In the summer of 1905 President Theodore Roosevelt dispatched the largest delegation in U.S. history to Asia, packing Congressmen, Senators, and administration officials onto a ship bound for Hawaii, Japan, the Philippines, China, and Korea. What happened on that ship, Bradley said, "swept my father from the snowy hills of Northern Wisconsin out to a volcano on a tiny island off the coast of Japan."
On that cruise, Roosevelt secretly agreed to a treaty with the Japanese, in which he gave them Korea, and therefore greater influence on the Asian continent.
"The sneak attack of Pearl Harbor was not an invasion of the United States," said Bradley. "It was Japanese expansionism that was the problem."
Pearl Harbor, he insisted, was the second time Japan started a major war with a Western power; the first was when they hit the Russian Navy at Port Arthur, after which Bradley said Roosevelt wrote he was "thoroughly well pleased with the Japanese victory because the Japs are playing our game."

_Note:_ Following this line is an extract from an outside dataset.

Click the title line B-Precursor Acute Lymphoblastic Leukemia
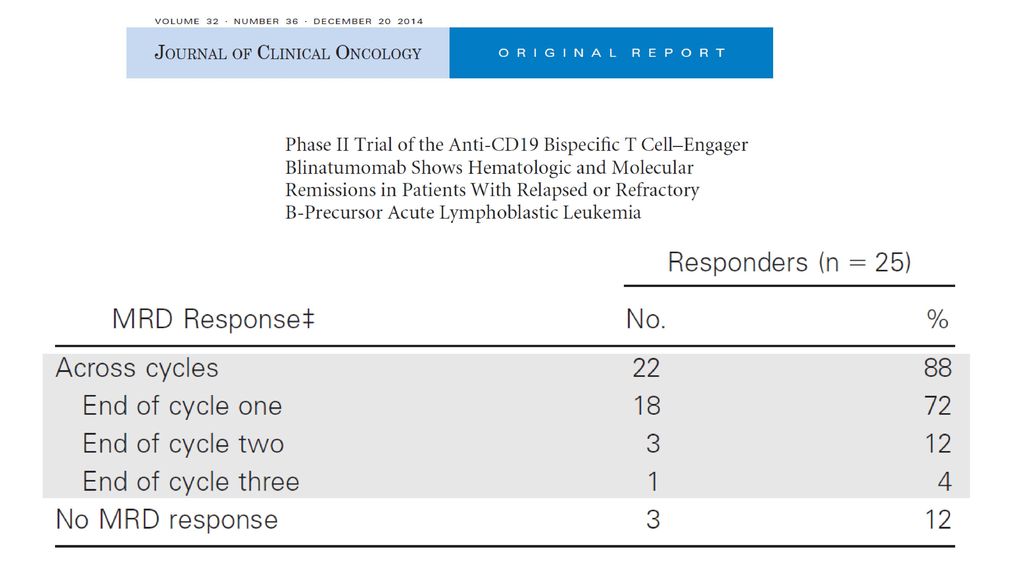Screen dimensions: 1024x576 pyautogui.click(x=463, y=213)
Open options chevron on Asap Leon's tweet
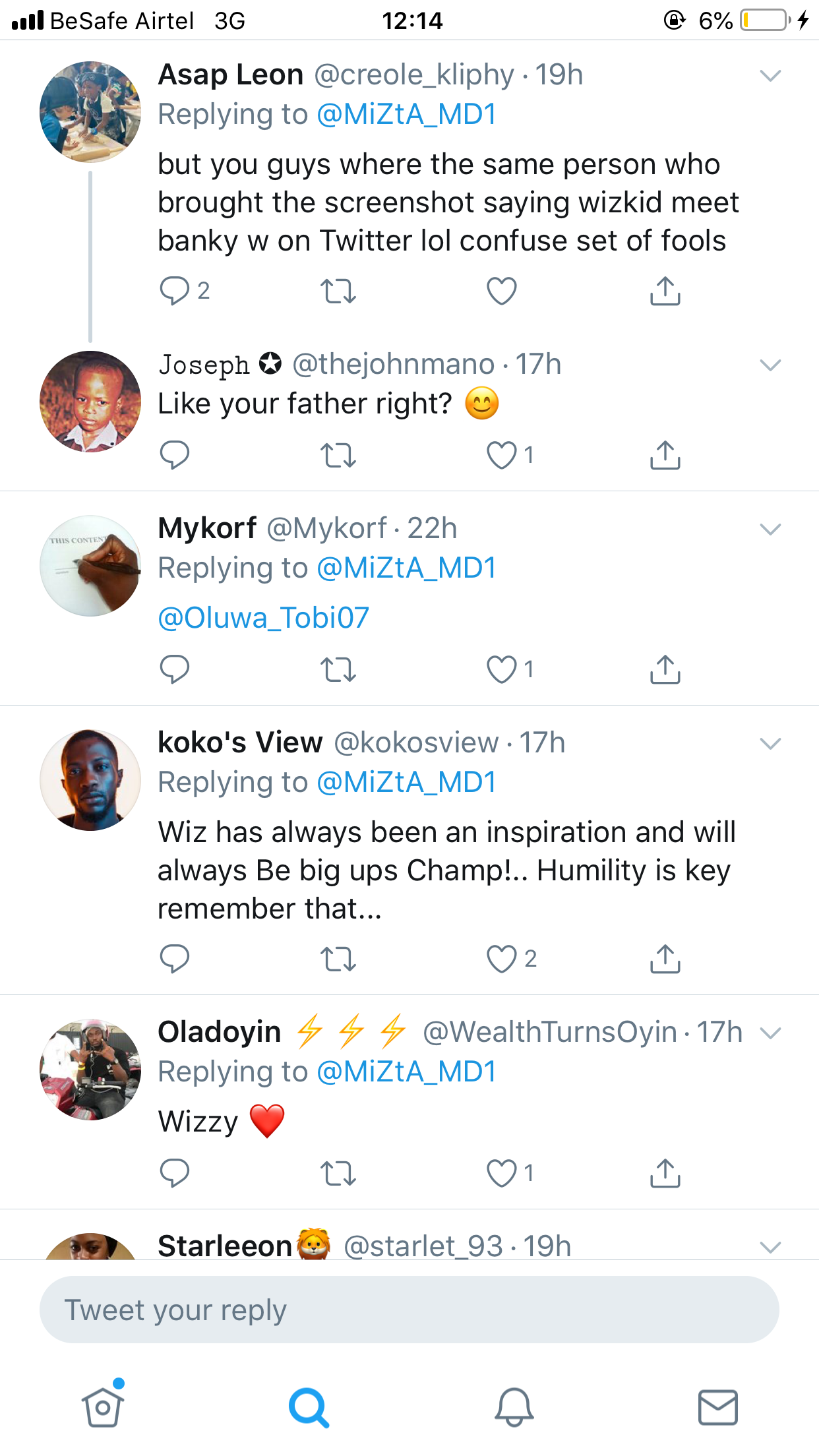This screenshot has width=819, height=1456. click(x=770, y=75)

That "game" was Roosevelt's desire for America to expand into Asia. "But Congress wouldn't fund the troops," said Bradley. "So Roosevelt looked at the Japanese Army as a doorstop, as a placeholder for American power."
Bradley traveled around Asia researching this book, following the path of The Imperial Cruise. "I didn't set out with any preconceptions," he said, though he had his suspicions.
Of great interest to Bradley was that Roosevelt won the Nobel Peace Prize for brokering peace between the Japanese and the Russians on this cruise, but that he was basically acting at the behest of the Japanese, to whom he had already promised Korea.
"They needed Korea, they wanted it, Roosevelt gave it to them," said Bradley.
Bradley believes this decision was "the match that lit the fuse on this dynamite" that became the war in the Pacific and Asia during World War II. Roosevelt kept this agreement with Japan a secret by being an "excellent" manager of public relations. "He was the first modern media president," said Bradley.
As with his first book Flags Of Our Fathers and later with Flyboys, Bradley was shocked that he uncovered information for The Imperial Cruise that was heretofore undisclosed. He's not sure if he'll be challenged on any of it, but he anticipates a lively discussion.
Said Bradley, "I'm looking forward to finding out why we did not know these incendiary events for a century."